Antes que a realidade esmague a esperança
Por Edison Rodrigues Filho, autor de O Tocaio.
Mais de vinte anos se passaram e a carreira de escritor de Flávio Moretto, o Tocaio, encontra-se numa encruzilhada, como se um vazio tenebroso enchesse sua mente num bloqueio criativo aparentemente insuperável. É como se sua capacidade de inventar tramas tivesse sido esmagada pela realidade brasileira, que supera qualquer mente prodigiosa de um ficcionista. Apenas citando os escândalos de corrupção, em desvios de valores corrigidos e em ordem crescente, ocorridos desde a derrubada do presidente Fernando Collor – Máfia dos fiscais (R$ 18 milhões), Mensalão (R$ 55 milhões), Sanguessuga (R$ 140 milhões), Sudam (R$ 214 milhões), Operação Navalha (R$ 610 milhões), Anões do Orçamento (R$ 800 milhões), TRT de São Paulo (R$ 923 milhões), Banco Marka (R$ 1,8 bilhão), Vampiros da Saúde (R$ 2,4 bilhões), Banestado (R$ 42 bilhões), isso sem falar em dinheiro apreendido em malas, cuecas e afins, cartões corporativos e pedaladas fiscais – ainda há quem diga ser esse um país pobre. Estes fatos deixam qualquer escritor constrangido em criar histórias sujas e demagógicas.
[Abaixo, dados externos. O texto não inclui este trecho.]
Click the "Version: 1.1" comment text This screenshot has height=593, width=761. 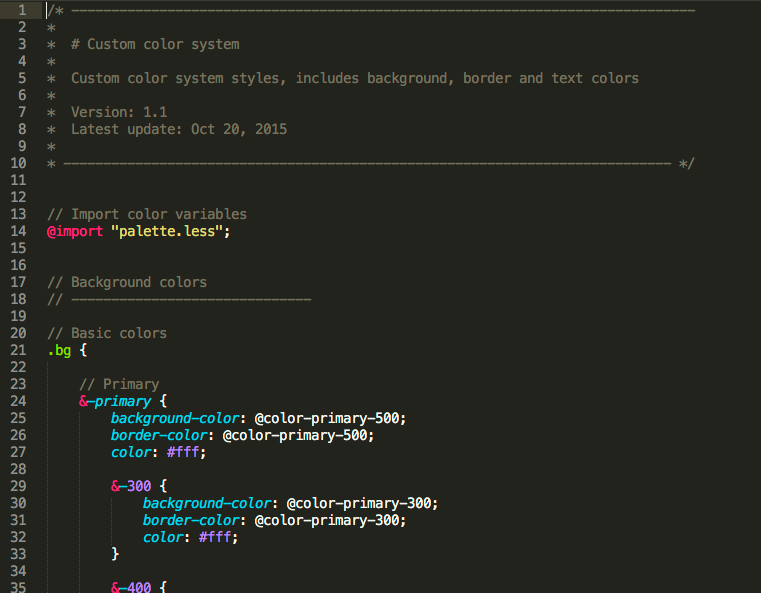tap(119, 112)
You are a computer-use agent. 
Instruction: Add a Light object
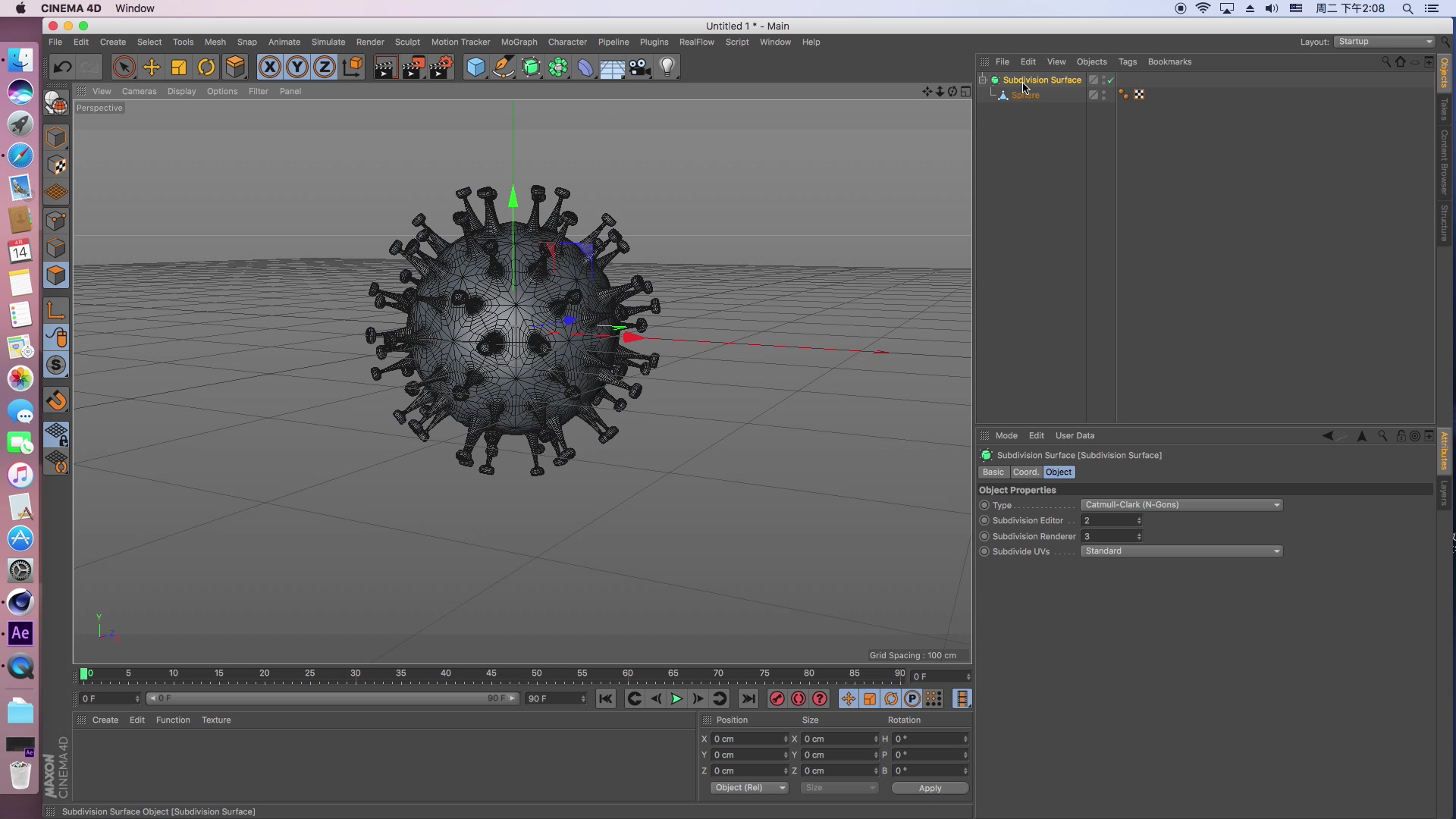coord(667,67)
Tendo vivenciado de perto esses acontecimentos, esperado pela ação da justiça sobre réus confessos, políticos coniventes, seus assessores e comparsas descarados, Tocaio se encontra agora diante do pai de todos os escândalos, o maior desvio deste lúgubre histórico, bilhões de reais (calcula-se mais de 60) da maior empresa brasileira, a Petrobrás, símbolo de um país que sonhava grande ao tomar para si uma de suas maiores riquezas naturais, o petróleo.
Ao se falar abertamente em impeachment de Dilma Roussef, Tocaio se depara de novo com uma situação vivida há pouco mais de duas décadas – os indignados e descontentes na rua, pedindo uma solução imediata, a retirada da presidente pura e simplesmente do cargo. Mas, se no passado e por muito menos, essa iniciativa foi adotada e, nem por isso, surtiu o efeito desejado, teria eficácia novamente esse amargo remédio político? Que novo personagem, ou messias, viria ocupar o centro do poder? Essa é a maior incógnita com que a visão cansada e desiludida de Tocaio se depara em suas tentativas de escrever uma nova história em meio a tantas e enfadonhas repetições.
Não é que Tocaio tenha perdido a crença num futuro melhor, justo e próspero, ocorre que ele constata tristemente – a crise moral (e nela ele se inclui) só eclode a partir da crise econômica, num pragmatismo raso, rasteiro e insuportável. Presas num ciclo permanente de leniência conveniente, as pessoas fazem vista grossa, vale tudo enquanto têm dinheiro no bolso, facilmente, justificando a falcatrua como um mal menor, a velha máxima do rouba, mas faz. Nesse país em que o importante é levar vantagem na primeira oportunidade que surge, a política é um espelho que reflete a sociedade tal como ela é, e esses valores precisam mudar com urgência, antes que a realidade esmague a esperança.